Que comptez-vous faire suite au décès violent de votre frère ?
Je suis venu à Namur pour comprendre ce qu’il s’est passé. Je veux me battre pour que toute la lumière soit faite sur cette affaire. Mon petit frère a été assassiné sauvagement par la police. Il a été touché par trois balles, tirées par trois policiers différents. Pourquoi autant de tirs ? Pourquoi après avoir reçu ces trois balles ? Pourquoi une policière s’est-elle encore acharnée sur lui en lui donnant des coups au visage ? Cette dernière scène que l’on voit sur de nombreuses vidéos me hante. Je n’aurais jamais cru que mon petit frère serait abattu comme un animal par la police belge. Ce genre d’histoires, et surtout la manière dont cela s’est déroulé, on les associe plutôt aux États-Unis. Cela me fait très mal de voir à quel point ils se sont acharnés sur lui.
Avez-vous déjà eu un contact avec la police ?

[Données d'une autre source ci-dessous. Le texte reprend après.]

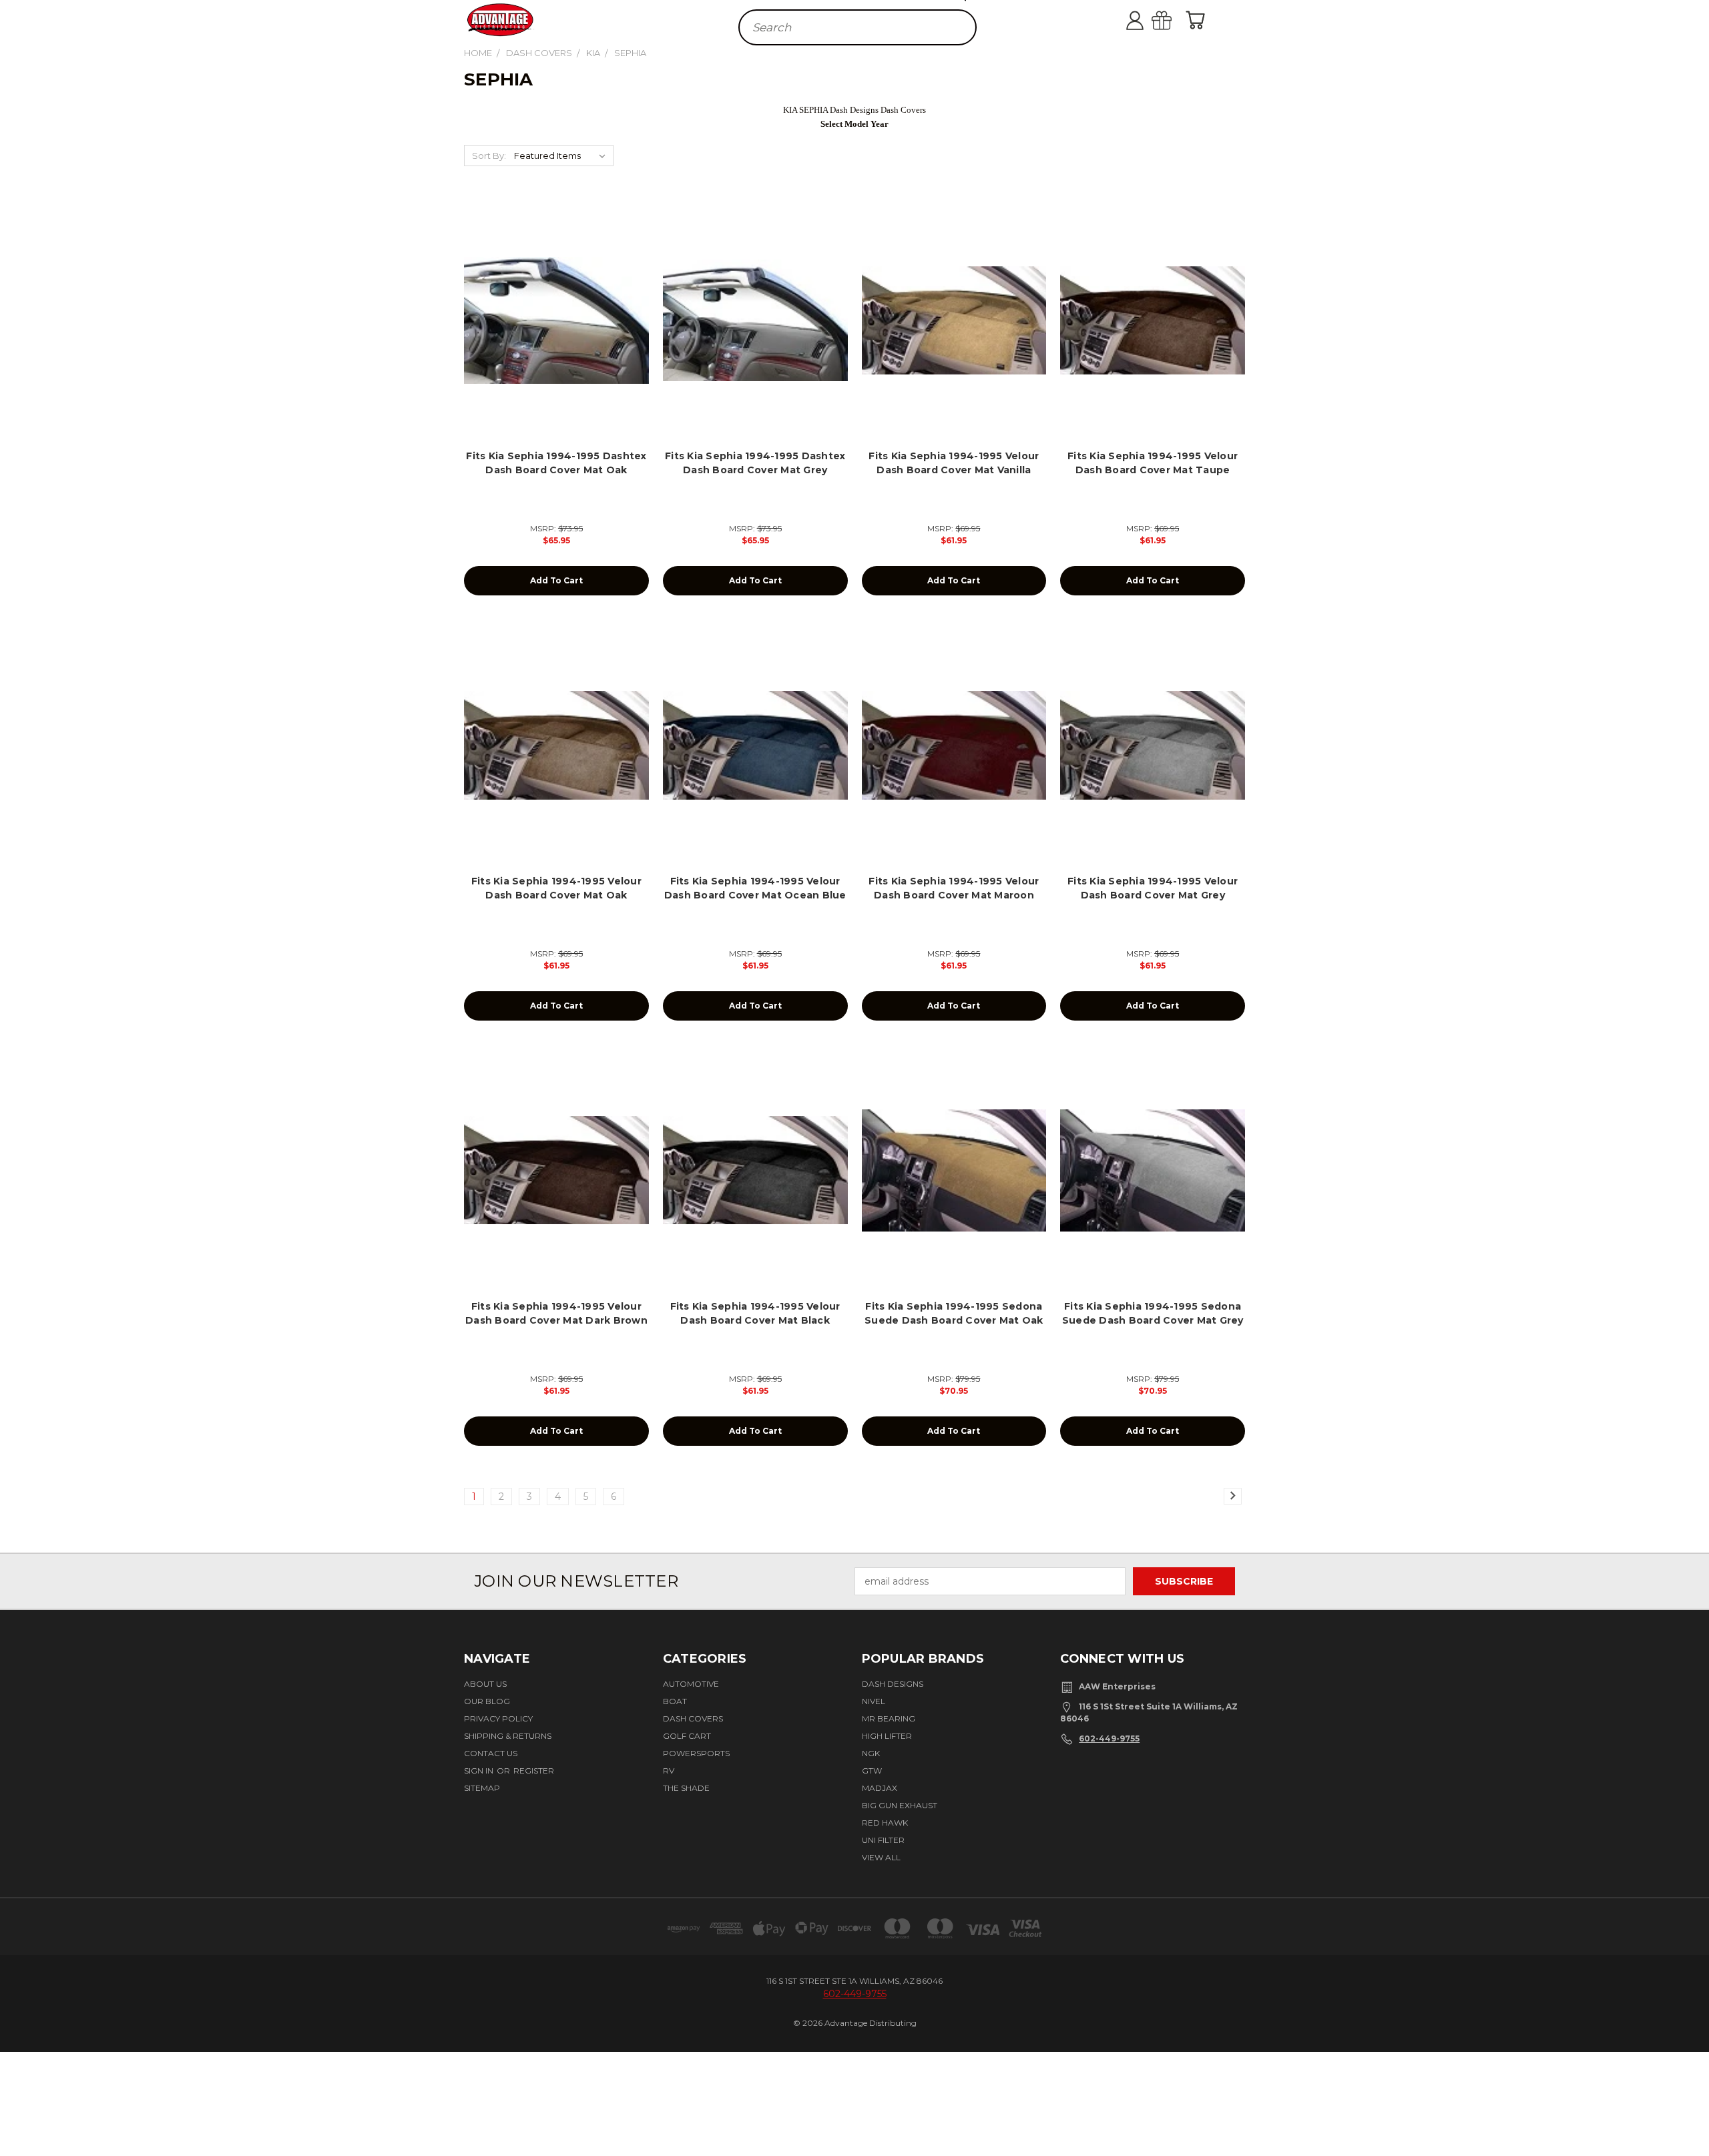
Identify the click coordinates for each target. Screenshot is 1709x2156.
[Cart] (1198, 20)
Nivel (873, 1701)
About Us (485, 1684)
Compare (552, 331)
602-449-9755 (1109, 1738)
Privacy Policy (498, 1718)
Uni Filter (883, 1840)
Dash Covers (693, 1718)
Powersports (696, 1753)
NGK (871, 1753)
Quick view (556, 305)
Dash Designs (892, 1684)
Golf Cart (687, 1736)
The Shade (686, 1788)
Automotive (691, 1684)
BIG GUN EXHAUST (899, 1805)
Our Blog (487, 1701)
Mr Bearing (888, 1718)
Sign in (479, 1771)
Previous (1690, 2105)
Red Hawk (885, 1823)
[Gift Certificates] (1175, 20)
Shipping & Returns (507, 1736)
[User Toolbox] (1148, 20)
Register (533, 1771)
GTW (872, 1771)
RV (668, 1771)
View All (881, 1857)
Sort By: (489, 155)
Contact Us (490, 1753)
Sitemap (482, 1788)
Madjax (879, 1788)
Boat (675, 1701)
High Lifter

La police m’a contacté ce mercredi pour savoir si je souhaitais faire un dernier adieu à Adamo. Je n’ai pas très bien compris, car cet adieu n’aura pas lieu en Belgique. Avec ma famille, nous voulons que le corps soit rapatrié et inhumé en Guinée. Le dernier hommage se déroulera dans notre pays. Mais nous ne sommes pas pressés. Pour l’instant, je laisse les experts faire leur travail. Le corps est toujours aux pompes funèbres Fontaine à Charleroi. Je ne sais pas si l’autopsie est terminée. Mais j’espère que toutes les analyses ont été réalisées méticuleusement. J’espère qu’on me dira l’emplacement exact des impacts de balles.
Jusqu’à quand restez-vous en Belgique ?
Je vais rester au moins jusqu’à la manifestation prévue samedi, près des lieux du drame. Ce sera très difficile. Ensuite, tout dépendra du moment où nous pourrons récupérer le corps. Je suis freelance pour mon entreprise, ce qui me permet de prendre quelques jours de congé. Nous allons suivre l’évolution du dossier de près et nous ne lâcherons rien. Mon frère ne méritait pas tout cela.